Lesetext

┏━━

Bislang sind Streamingdienste wie Netflix, Amazon Prime, Disney+ und Co. Abspielstätten für Filme, die im Kino oder Heimkino zu sehen waren, oder für exklusive hauseigene Produktionen. Soweit es Kinofilme betrifft, bringen einem die Anbieter die Filme einfach in die eigenen vier Wände – mittels anderer Technik, aber sonst eben mit meist unverändertem Inhalt. Innovations-Fan James Cameron würde das gerne ändern.
Bei Filmen, die zuerst im Kino zu sehen waren, würde der „Avatar“-Regisseur die Streamingdienste in Zukunft gerne als Erweiterung des Kinos sehen und nicht mehr nur als alternative Abspielstätte. Was er damit meint, führte er in einem Gespräch mit seinem Regie-Kollegen Denis Villeneuve für Variety aus:
Cameron würde gerne Filme in zwei verschiedenen Versionen drehen, einmal fürs Kino und einmal fürs Streaming – und die Fassungen sollen sich signifikant in der Länge unterscheiden, auch wenn sie die gleiche Geschichte erzählen. Cameron möchte dadurch die Stärken des jeweiligen Mediums besser ausnutzen: „Ich will einen Film machen, der zur gleichen Zeit sechs Stunden und zweieinhalb Stunden lang ist. Es ist der gleiche Film. Man kann ihn dann sechs Stunden lang streamen, oder man geht ins Kino und hat eine verdichtete, aufregende, immersive Version dieser Erfahrung.“
"Das eine ist der Roman, das andere der Film"
Cameron betont, dass es trotz verschiedener Schnittfassungen, wobei die lange Version natürlich sehr viel mehr und längere Szenen enthalten würde, für ihn dann immer noch der gleiche Film sei: „Nur ist das eine dann der Roman, das andere ist der Film. Warum nicht? Lasst uns doch einfach diese Plattformen nutzen, wie es bisher noch nie gemacht wurde.“
Das klingt ganz nach Revolutionär James Cameron, der feststellt, dass es keine passenden Kameras gibt, um „Avatar 2“ nach seinen Vorstellungen unter Wasser zu filmen, und deshalb einfach selbst brandneue Technik entwickelt.
In der Tat wäre das eine Revolution, wenn in Zukunft Filme für Kino und Streaming unterschiedlich geschnitten werden würden. Aber Cameron kann noch so sehr erzählen, dass es der gleiche Film sei – letztlich würde es dann doch einen Unterschied machen, ob man bestimmte Szenen in der langen Fassung nun gesehen hat oder in der kurzen eben nicht.
Zwei Fassungen – doppelter Gewinn?
Eigentlich müssten da die Studios jetzt sofort hellhörig werden, denn hier lockt ja die Option, dass das Publikum den Film dann sowohl im Kino als auch bei einem Streamingdienst sehen will, um ja nichts zu verpassen – doppelte Einnahmen also, einmal fürs Kinoticket und einmal fürs Abo (oder für Premium-Inhalte).

┗━━

Aufgabe A
Schreib aus den Zeilen unten die Zeilen von der Zeile mit „You are a computer-use“ bis zum Ende der Zeilen genau ab. Lass die Bilder dabei weg.

Aufgelistete Einträge
┏━━

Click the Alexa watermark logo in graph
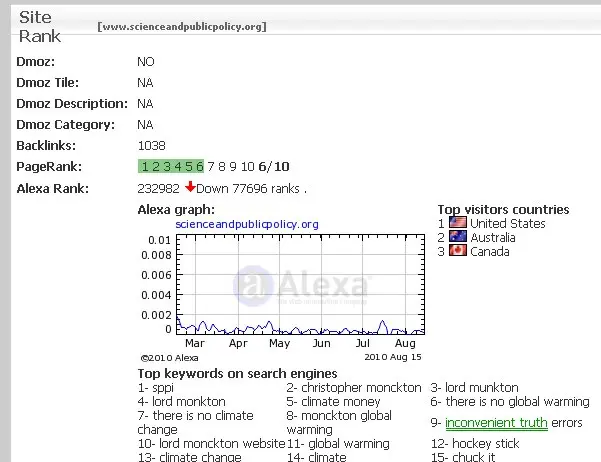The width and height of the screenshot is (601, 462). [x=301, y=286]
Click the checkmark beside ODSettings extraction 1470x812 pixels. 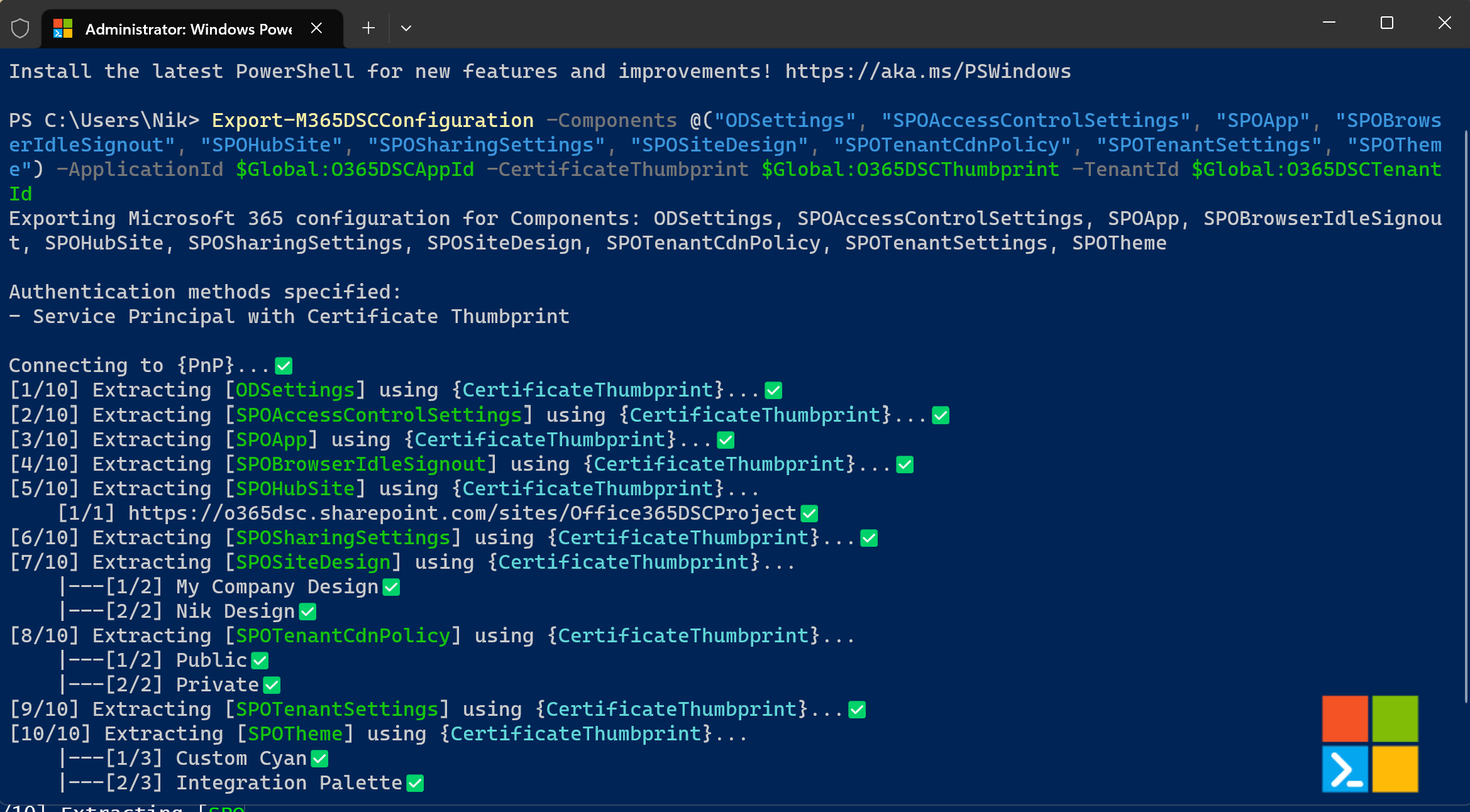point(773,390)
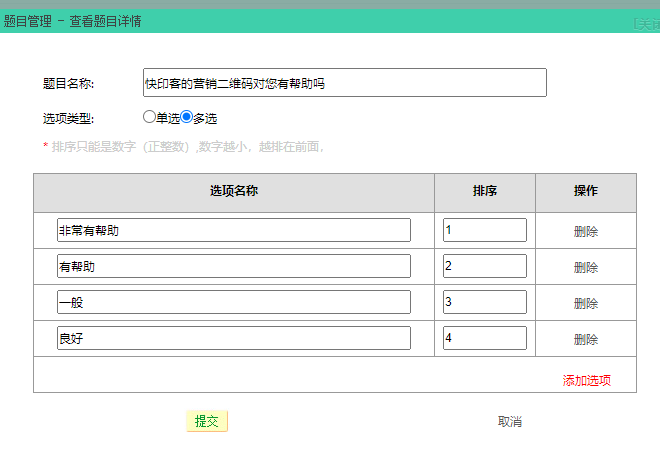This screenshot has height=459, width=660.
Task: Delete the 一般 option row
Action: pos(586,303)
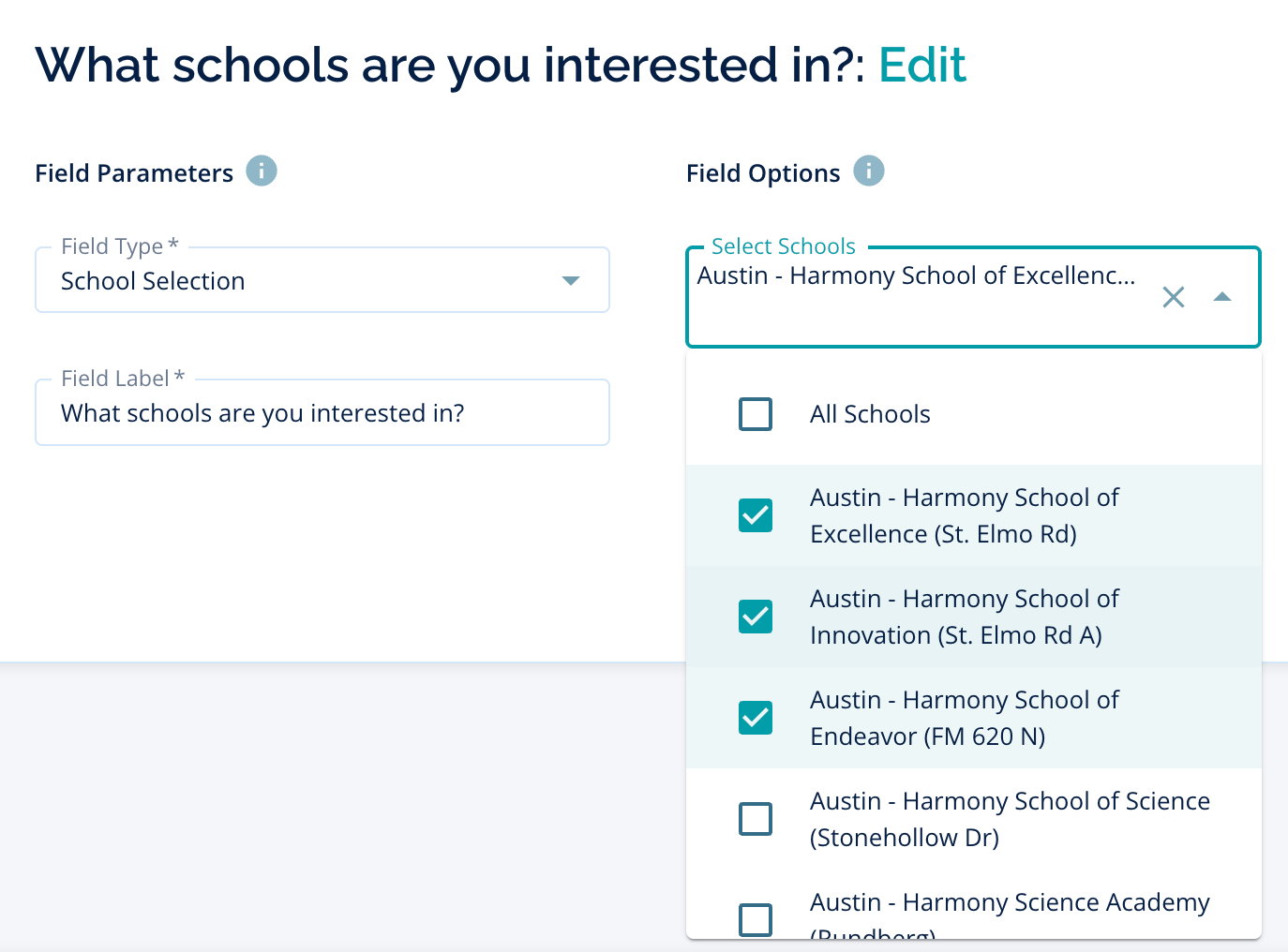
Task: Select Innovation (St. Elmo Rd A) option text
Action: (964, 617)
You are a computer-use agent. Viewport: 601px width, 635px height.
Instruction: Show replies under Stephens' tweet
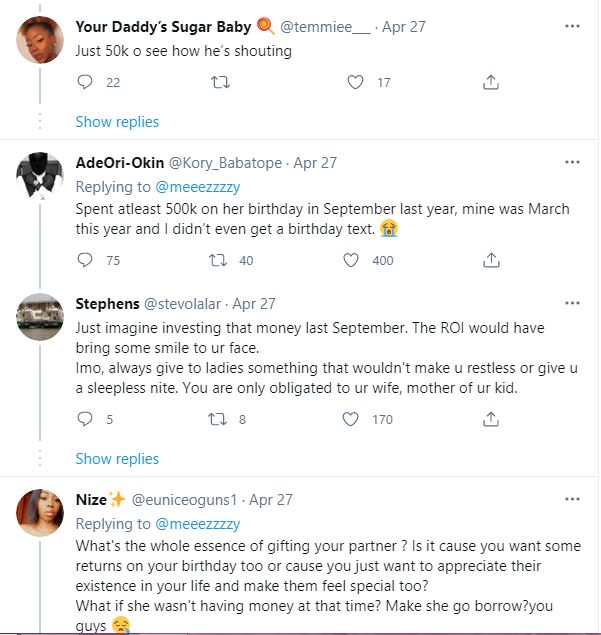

┗━━

Aufgabe B
Gib den Text über Camerons Idee mit zwei Filmfassungen von „In der Tat wäre“ bis „kurzen eben nicht.“ wieder und setz dabei „Umwälzung“ an die Stelle von „Revolution“.

Endgültige Antwort A
You are a computer-use agent. Viewport: 601px width, 635px height.
Instruction: Show replies under Stephens' tweet

Endgültige Antwort B
In der Tat wäre das eine Umwälzung, wenn in Zukunft Filme für Kino und Streaming unterschiedlich geschnitten werden würden. Aber Cameron kann noch so sehr erzählen, dass es der gleiche Film sei – letztlich würde es dann doch einen Unterschied machen, ob man bestimmte Szenen in der langen Fassung nun gesehen hat oder in der kurzen eben nicht.